私は神戸で育ったので、神戸のことはよく小説の中に書いている。夜おそく町並も寝しずまった頃、港の中を小蒸汽の走っていくポンポンポン……という機関のおとや、ピュウッーとなきしきるようにきこえてくる汽笛のひびきは、今でも思いだすとなつかしくてたまらない。幼かった頃、自分が虚無の中にいるような切なさをわけもなく感じている時に、そういう淋しいひびきが聞えてくるのであった。また外国航路の大きな汽船の、ボオッーとひびいて来る汽笛もさびしかった。何故、こんな淋しい思いばかりがまつわりついていたのだろう。船というものが、別れを心にいだかせるからだろうか。それもあるに違いない。海そのものも、もともと淋しい思いをいだかせるものかもしれない。……

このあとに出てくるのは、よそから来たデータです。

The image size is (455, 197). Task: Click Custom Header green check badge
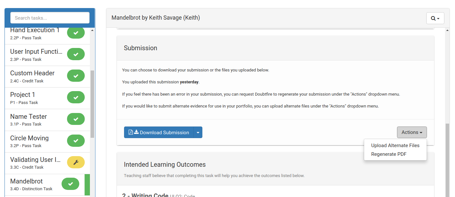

神戸一中時代、友人が学校をやめてブラジルに旅立つのを見送った。ブラジル移民は国策で、別れの悲しみよりも“海外雄飛”の喜びを感じた。戦争中、新潟から満州に行く船で移民する人たちと一緒だった。満州移民も国策だったが、ここでは強い“別れの悲しみ”を見た。
南にひらく神戸の海と北にむかう新潟の海、それだけの違いで二つの別れの違いの大きさを感じた。神戸港について、海からの美しさも語る。毎年夏、両親の郷里・土佐に行くのは海路、700tくらいの滋賀丸。
……白波が船尾にわきたつ。私は、甲板にたって、それをみている。桟橋の灯のかたまりが少しずつと遠ざかっていく。海岸通りの町並の灯が、港にゆらめくかげをうかべる。そして、やがて、市章字山や測候所山(そんな言葉が今も残っているかどうか)の山腹につらなる街の灯がきらきらときらめいて、夜の闇の奥につらなって見えはじめる。
その頃、神戸市の人口は六十万か七十万であった。その神戸の町の家々の窓の数ほどの灯が、遠く港外に出た滋賀丸の甲板からみえていた。
田宮は小学4年生の時、作文でその輝きを「ダイヤモンドのよう」と書いた。先生が皆に読んで聞かせてから、冷たく言った。「人の書いた文章をうつして来たって先生はだまされません」。
確かに田宮少年はダイヤモンドなど見たことはなかった。でもね、彼の心は神戸の灯をそう感じたのだよ。